_THE TASK_: Find the line with "This screenshot has height=384, width=682." in the entries below, then reproduce it and every line after it down to and including the line with "Viewport: 575px width, 293px height.", exactly.

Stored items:
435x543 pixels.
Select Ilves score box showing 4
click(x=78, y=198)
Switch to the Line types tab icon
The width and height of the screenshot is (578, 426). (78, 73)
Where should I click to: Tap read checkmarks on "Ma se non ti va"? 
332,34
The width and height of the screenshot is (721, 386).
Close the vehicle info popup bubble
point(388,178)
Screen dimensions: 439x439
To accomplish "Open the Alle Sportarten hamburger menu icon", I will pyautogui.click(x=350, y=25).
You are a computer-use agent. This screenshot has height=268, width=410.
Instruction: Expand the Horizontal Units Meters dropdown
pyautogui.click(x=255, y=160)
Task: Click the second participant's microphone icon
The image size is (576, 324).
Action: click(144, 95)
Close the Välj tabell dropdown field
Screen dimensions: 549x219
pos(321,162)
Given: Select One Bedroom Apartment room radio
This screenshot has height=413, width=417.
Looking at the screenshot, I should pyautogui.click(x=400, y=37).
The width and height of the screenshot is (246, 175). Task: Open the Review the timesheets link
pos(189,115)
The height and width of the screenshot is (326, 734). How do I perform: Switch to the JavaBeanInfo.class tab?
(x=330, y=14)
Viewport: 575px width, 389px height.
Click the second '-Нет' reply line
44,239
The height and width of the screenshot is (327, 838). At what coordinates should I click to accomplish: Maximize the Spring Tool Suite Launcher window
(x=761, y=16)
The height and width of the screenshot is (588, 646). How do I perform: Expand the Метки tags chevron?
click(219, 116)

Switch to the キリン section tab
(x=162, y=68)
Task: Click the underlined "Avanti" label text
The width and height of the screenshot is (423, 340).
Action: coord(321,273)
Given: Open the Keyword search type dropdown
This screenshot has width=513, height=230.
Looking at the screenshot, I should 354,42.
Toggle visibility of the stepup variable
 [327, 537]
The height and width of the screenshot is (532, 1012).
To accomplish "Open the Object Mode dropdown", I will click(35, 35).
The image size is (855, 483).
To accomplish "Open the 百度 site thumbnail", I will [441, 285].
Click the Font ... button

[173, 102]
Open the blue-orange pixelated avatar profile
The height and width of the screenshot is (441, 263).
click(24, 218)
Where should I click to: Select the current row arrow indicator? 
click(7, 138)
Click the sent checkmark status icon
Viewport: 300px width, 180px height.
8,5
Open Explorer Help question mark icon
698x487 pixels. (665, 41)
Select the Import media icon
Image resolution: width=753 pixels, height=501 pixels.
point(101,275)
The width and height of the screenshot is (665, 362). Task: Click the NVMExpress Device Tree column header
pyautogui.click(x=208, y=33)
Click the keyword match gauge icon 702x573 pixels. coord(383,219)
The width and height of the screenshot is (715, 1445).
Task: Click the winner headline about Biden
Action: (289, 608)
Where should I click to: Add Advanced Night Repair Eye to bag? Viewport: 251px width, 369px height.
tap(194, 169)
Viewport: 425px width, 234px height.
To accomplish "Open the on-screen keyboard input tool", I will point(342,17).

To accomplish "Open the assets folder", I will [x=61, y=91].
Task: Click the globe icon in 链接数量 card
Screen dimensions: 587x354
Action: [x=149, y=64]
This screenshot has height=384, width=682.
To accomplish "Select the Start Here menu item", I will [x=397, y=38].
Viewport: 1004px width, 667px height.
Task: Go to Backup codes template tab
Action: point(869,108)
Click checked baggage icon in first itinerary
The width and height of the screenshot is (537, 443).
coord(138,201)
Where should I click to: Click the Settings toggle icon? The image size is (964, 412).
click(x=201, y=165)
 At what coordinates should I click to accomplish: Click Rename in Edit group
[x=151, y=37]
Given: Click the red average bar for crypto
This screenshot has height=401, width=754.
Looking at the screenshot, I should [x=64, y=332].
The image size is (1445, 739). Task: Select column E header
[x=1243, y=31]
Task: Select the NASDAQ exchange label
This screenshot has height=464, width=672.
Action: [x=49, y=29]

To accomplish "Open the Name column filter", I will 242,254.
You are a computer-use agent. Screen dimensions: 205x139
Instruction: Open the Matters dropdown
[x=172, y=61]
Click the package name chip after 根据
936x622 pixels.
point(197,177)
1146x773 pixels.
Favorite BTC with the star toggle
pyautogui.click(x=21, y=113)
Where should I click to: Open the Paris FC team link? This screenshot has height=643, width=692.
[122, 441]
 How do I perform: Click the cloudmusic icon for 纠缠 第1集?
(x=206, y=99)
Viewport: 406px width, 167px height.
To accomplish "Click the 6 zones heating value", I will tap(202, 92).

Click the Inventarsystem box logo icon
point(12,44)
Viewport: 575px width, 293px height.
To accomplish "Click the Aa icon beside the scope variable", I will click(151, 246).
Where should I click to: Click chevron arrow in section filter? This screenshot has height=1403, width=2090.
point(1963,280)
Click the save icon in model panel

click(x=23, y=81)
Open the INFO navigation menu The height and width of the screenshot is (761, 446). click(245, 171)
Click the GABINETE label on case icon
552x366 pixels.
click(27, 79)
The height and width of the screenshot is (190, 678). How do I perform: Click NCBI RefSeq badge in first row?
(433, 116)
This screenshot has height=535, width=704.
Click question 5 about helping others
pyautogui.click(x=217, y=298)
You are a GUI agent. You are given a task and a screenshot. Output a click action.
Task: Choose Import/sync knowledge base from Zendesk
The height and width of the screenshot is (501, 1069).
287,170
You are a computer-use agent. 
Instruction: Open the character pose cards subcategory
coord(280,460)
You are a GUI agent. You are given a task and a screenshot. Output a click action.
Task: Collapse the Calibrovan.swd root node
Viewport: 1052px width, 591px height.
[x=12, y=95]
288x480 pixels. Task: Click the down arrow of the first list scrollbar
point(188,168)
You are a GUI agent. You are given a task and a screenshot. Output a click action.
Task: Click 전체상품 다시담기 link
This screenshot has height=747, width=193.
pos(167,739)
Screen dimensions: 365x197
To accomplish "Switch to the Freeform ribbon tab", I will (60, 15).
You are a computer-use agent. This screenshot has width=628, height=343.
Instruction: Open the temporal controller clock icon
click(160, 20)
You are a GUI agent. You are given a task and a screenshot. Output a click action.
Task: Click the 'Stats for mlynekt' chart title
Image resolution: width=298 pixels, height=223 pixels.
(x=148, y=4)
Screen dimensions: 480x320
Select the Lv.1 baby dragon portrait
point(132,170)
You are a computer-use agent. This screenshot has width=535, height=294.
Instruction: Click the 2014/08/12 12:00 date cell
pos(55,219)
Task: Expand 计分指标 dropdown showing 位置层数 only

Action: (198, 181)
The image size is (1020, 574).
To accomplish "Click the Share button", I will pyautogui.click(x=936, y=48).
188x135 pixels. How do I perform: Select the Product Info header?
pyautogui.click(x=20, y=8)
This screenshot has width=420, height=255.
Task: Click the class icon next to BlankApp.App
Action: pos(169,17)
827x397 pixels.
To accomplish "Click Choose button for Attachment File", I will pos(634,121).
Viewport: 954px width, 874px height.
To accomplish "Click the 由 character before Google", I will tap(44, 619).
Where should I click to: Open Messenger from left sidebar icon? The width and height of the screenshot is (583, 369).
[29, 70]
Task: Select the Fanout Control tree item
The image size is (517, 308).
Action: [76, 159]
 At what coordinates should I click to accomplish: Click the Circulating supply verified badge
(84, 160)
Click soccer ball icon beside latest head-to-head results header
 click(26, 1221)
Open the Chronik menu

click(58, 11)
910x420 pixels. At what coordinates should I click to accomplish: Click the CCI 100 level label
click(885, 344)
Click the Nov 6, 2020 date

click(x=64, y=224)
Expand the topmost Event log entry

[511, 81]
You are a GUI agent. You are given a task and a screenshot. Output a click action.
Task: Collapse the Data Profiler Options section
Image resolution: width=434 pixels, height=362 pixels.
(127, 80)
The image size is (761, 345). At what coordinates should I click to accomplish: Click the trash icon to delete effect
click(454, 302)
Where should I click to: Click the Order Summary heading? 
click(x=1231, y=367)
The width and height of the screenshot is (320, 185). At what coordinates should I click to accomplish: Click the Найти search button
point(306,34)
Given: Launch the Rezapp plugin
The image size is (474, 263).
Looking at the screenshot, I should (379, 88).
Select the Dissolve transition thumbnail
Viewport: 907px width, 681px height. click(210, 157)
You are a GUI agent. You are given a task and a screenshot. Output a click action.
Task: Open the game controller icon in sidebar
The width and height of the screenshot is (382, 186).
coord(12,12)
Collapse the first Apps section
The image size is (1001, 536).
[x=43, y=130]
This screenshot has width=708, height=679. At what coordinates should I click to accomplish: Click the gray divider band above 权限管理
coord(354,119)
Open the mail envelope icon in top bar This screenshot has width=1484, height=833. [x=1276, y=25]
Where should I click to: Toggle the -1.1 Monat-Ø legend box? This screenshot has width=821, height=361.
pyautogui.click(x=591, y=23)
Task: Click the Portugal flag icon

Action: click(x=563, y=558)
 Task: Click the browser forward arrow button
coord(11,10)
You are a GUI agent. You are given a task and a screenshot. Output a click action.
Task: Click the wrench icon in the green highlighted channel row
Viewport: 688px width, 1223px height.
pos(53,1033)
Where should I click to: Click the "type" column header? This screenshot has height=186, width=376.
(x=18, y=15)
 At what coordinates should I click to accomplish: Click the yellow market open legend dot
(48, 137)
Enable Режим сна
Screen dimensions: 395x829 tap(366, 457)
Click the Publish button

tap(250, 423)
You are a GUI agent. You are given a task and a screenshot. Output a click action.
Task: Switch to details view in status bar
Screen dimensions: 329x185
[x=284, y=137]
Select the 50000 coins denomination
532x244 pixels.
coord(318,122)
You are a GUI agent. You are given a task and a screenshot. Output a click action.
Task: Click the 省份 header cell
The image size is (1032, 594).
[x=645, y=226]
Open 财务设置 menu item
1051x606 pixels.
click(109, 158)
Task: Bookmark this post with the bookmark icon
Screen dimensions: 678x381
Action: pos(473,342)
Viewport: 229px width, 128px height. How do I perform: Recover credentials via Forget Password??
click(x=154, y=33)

_SOLUTION BELOW_:
This screenshot has height=384, width=682.
To accomplish "Select the Start Here menu item", I will [x=397, y=38].
Viewport: 1004px width, 667px height.
Task: Go to Backup codes template tab
Action: point(869,108)
Click checked baggage icon in first itinerary
The width and height of the screenshot is (537, 443).
coord(138,201)
Where should I click to: Click the Settings toggle icon? The image size is (964, 412).
click(x=201, y=165)
 At what coordinates should I click to accomplish: Click Rename in Edit group
[x=151, y=37]
Given: Click the red average bar for crypto
This screenshot has height=401, width=754.
Looking at the screenshot, I should [x=64, y=332].
The image size is (1445, 739). Task: Select column E header
[x=1243, y=31]
Task: Select the NASDAQ exchange label
This screenshot has height=464, width=672.
Action: [x=49, y=29]

To accomplish "Open the Name column filter", I will 242,254.
You are a computer-use agent. Screen dimensions: 205x139
Instruction: Open the Matters dropdown
[x=172, y=61]
Click the package name chip after 根据
936x622 pixels.
point(197,177)
1146x773 pixels.
Favorite BTC with the star toggle
pyautogui.click(x=21, y=113)
Where should I click to: Open the Paris FC team link? This screenshot has height=643, width=692.
[122, 441]
 How do I perform: Click the cloudmusic icon for 纠缠 第1集?
(x=206, y=99)
Viewport: 406px width, 167px height.
To accomplish "Click the 6 zones heating value", I will tap(202, 92).

Click the Inventarsystem box logo icon
point(12,44)
Viewport: 575px width, 293px height.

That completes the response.